Twigs and rocks aren’t for breaking nose if you’re a penguin. They represent love. Twigs adorn the nests where they raise their kids, and rocks serve as heartfelt gifts from one penguin to another. Many penguins’ breeds meet and mate in wildly varying climates worldwide, but they all share the same goal: making more penguins.
Here is how penguins behave in love.
How does penguin’s love begin?
Humans give chocolates and flowers when wooing a woman. Penguins give stones. Not just any rocks, though — male penguins search through piles of pebbles to locate the softest, smoothest ones. When a penguin has chosen his pebble, he gifts it to his proposed companion. If she agrees, she puts the rock in her nest, and the two are well on their way to becoming daddy and mommy birds. Pebbles are so vital to the penguins that males often battle over the most beautiful selections.

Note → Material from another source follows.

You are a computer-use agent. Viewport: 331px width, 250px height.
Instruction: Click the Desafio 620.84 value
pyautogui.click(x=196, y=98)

The Marriage and Honeymoon:
Penguins don’t require candles and melodic music to set the love on fire. They mate in some of the harshest conditions in the world. Emperor penguins get their groove on during winter in Antarctica, trekking inland on solid ice. The wintertime is so severe, at more than 40 degrees below zero, that parents have to rest the eggs on their feet regularly, so they don’t freeze. Humboldt penguins have the ickiest place to mate. They breed in holes sometimes made of guano, aka poop. Ouch.
Housing a Home:
In the rainforests of New Zealand, The Fiordland species has a relatively posh baby-making environment. Its birds grow in caves or under rocks in nests of grass and scavenged sticks. Macaroni penguins aren’t picky about where they set up camp. Most forks out a simple nest, but many lay their eggs on a flat rock. Sadly, one of the two eggs each mother lays dies.
Bathing Together
Penguins love to take a shower, mainly with each other. They will race to get to the pool first. Sometimes a delightful swim makes them jump for joy. Indeed, the couple which bathes together stays together.
Shared Responsibility
Like us, penguins share in the feeding, nurturing, and parenting of their kids. It’s striking how penguins show that protecting, birthing, and raising a kid is a shared responsibility of both the father and the mother.
The Wait Game
True love waits. Penguin breeds including chinstrap, Gentoo, and Adelie mate with the same spouse year after year. If a partner doesn’t show up, they wait for some time before moving on.
Nature is wonderful. I miss my penguin as I finish this piece.